(Nature) A study that was once trumpeted as evidence for the existence of an exotic quantum state that could revolutionize computing has turned out to be anything but. A 2018 Nature paper, based on work led by researchers at a Microsoft laboratory in the Netherlands, has now been officially retracted2 owing to what the authors call “insufficient scientific rigour” in the original data analysis.
How the problems with the original paper came about is still not fully understood. In May 2020, Delft University of Technology announced that their research-integrity committee was investigating “whether the research, data analysis and writing of the publication were executed in accordance with the applicable guidelines”. The committee appointed a panel of four external experts to review the experimental data and the paper. Their report, released on 8 March, found no evidence of research misconduct, but said the researchers had interpreted their data over-optimistically.
Lieven Vandersypen, the director of research at the university’s quantum-technology institute.
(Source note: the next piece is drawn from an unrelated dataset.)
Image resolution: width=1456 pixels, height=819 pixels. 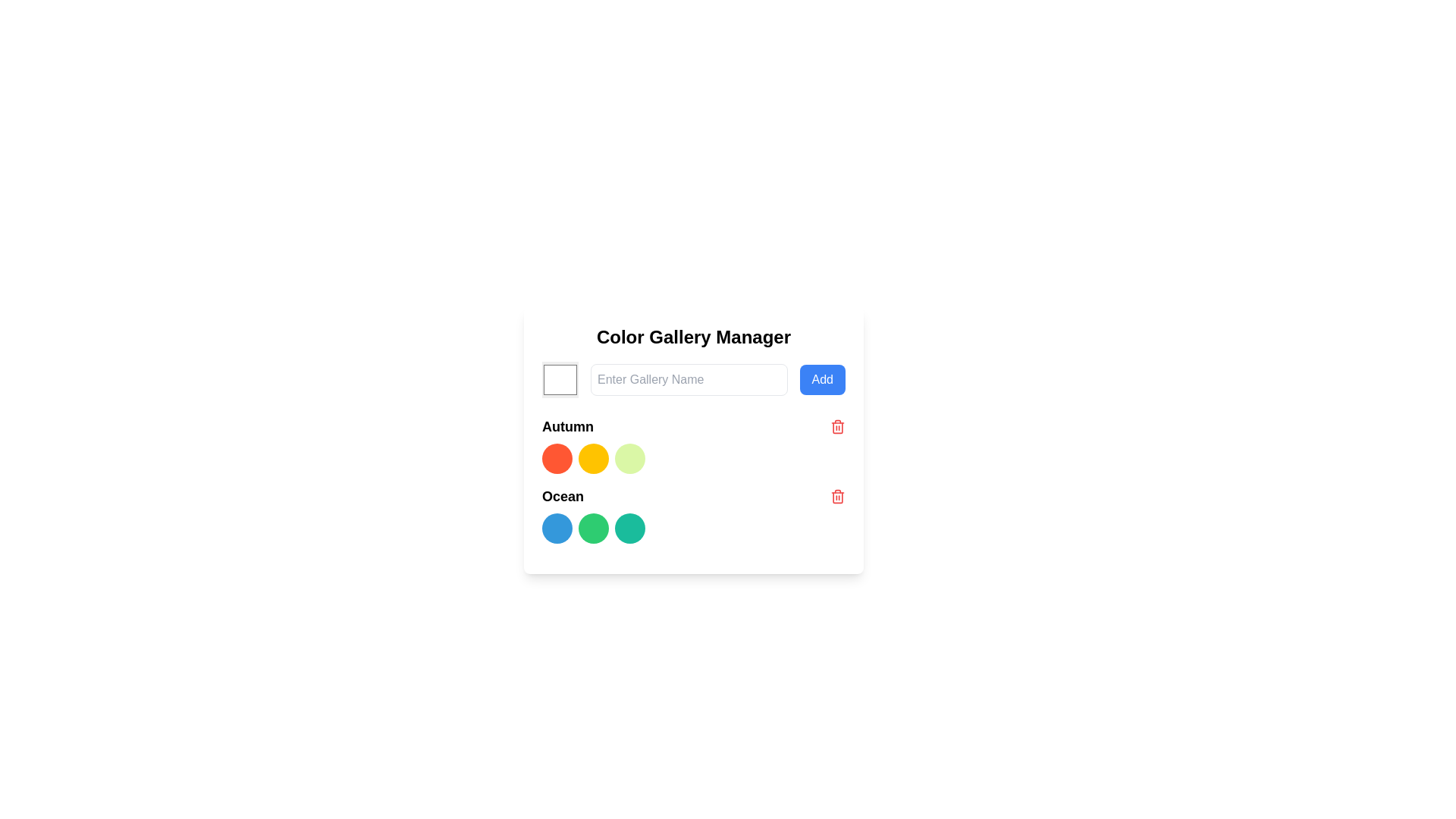 What do you see at coordinates (688, 379) in the screenshot?
I see `to focus on the text input box labeled 'Enter Gallery Name', which is visually represented by a rectangular shape with rounded corners and a light gray border` at bounding box center [688, 379].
He says the staff has had a broader discussion on the lessons to learn from this incident. “Science always means being critical, doubting your results and discussing them.”
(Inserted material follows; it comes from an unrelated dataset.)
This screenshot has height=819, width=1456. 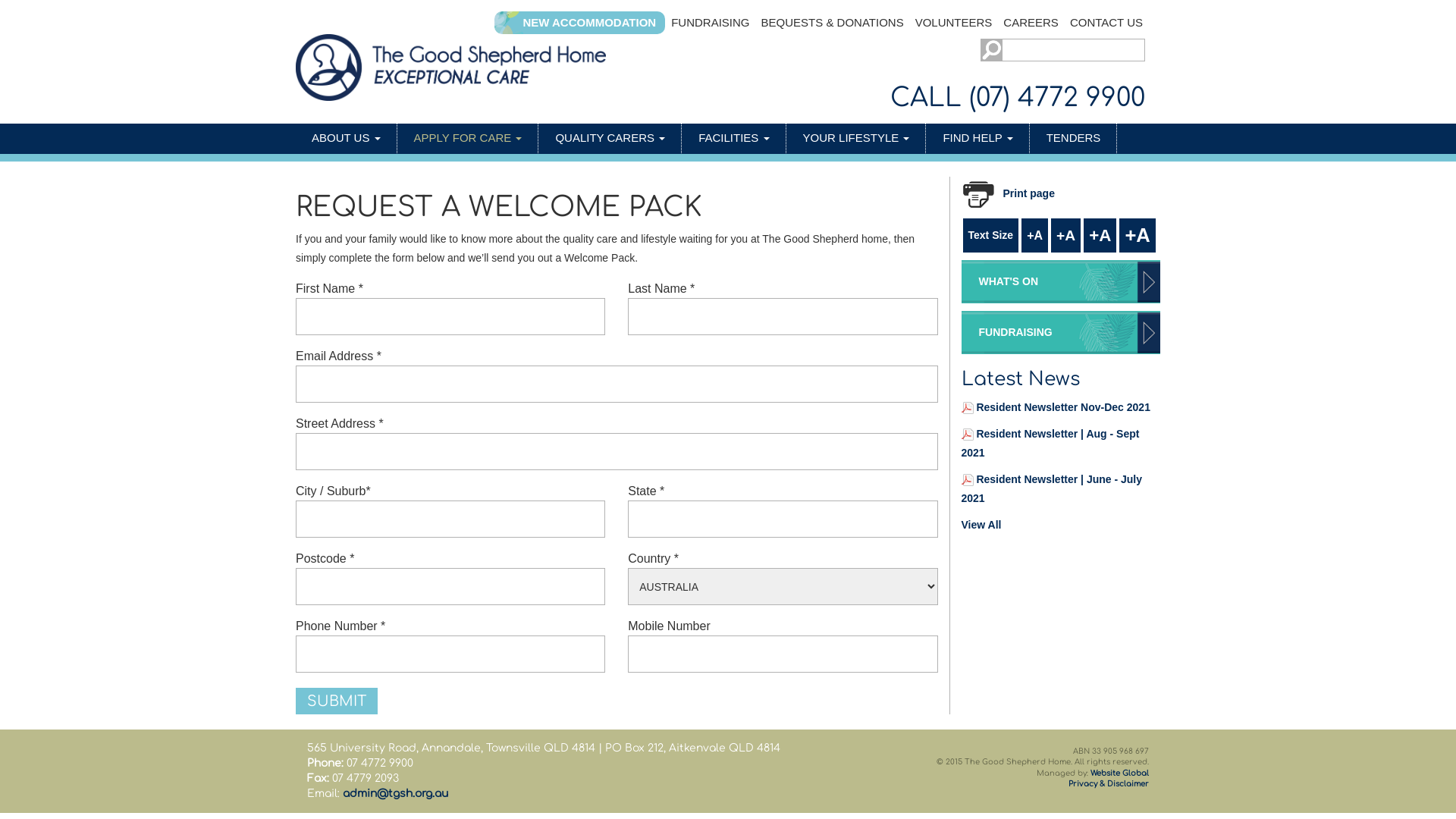 What do you see at coordinates (709, 23) in the screenshot?
I see `'FUNDRAISING'` at bounding box center [709, 23].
The Nature retraction is a setback for Microsoft’s approach to quantum computing, as researchers continue to search for the exotic quantum states. Microsoft is still committed to the topological approach to quantum computing. It remains to be seen whether Majorana states exist, and whether they can eventually beat other approaches that are much further advanced, researchers say.
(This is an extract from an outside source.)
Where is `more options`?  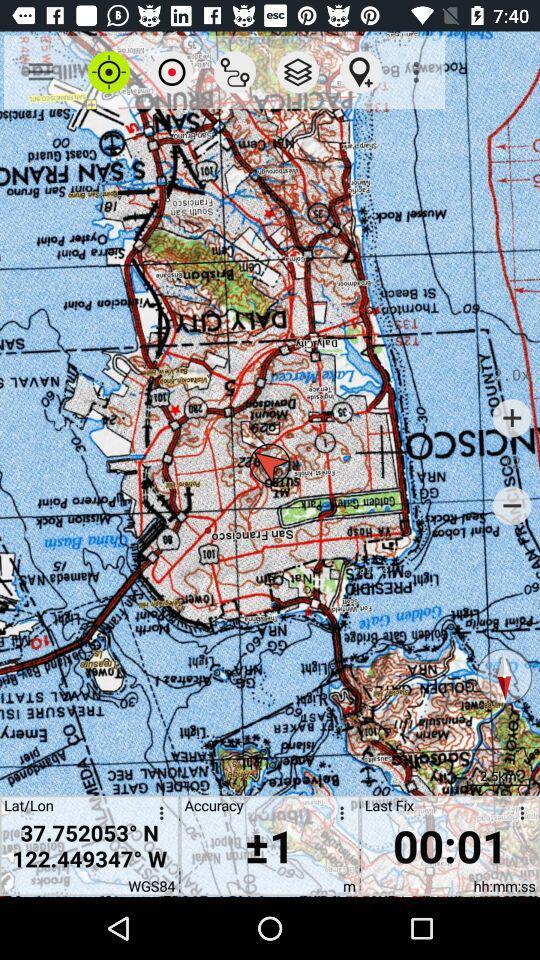
more options is located at coordinates (157, 816).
Scientists say it should still be possible to create and study the exotic states, known as Majorana fermions, that were the subject of the research. And researchers at Microsoft and elsewhere are still optimistic about the company’s plans to employ the phenomenon in a future quantum computer.
NOTE: A Majorana fermion also referred to as a Majorana particle, is a fermion that is its own antiparticle. They were hypothesised by Ettore Majorana in 1937.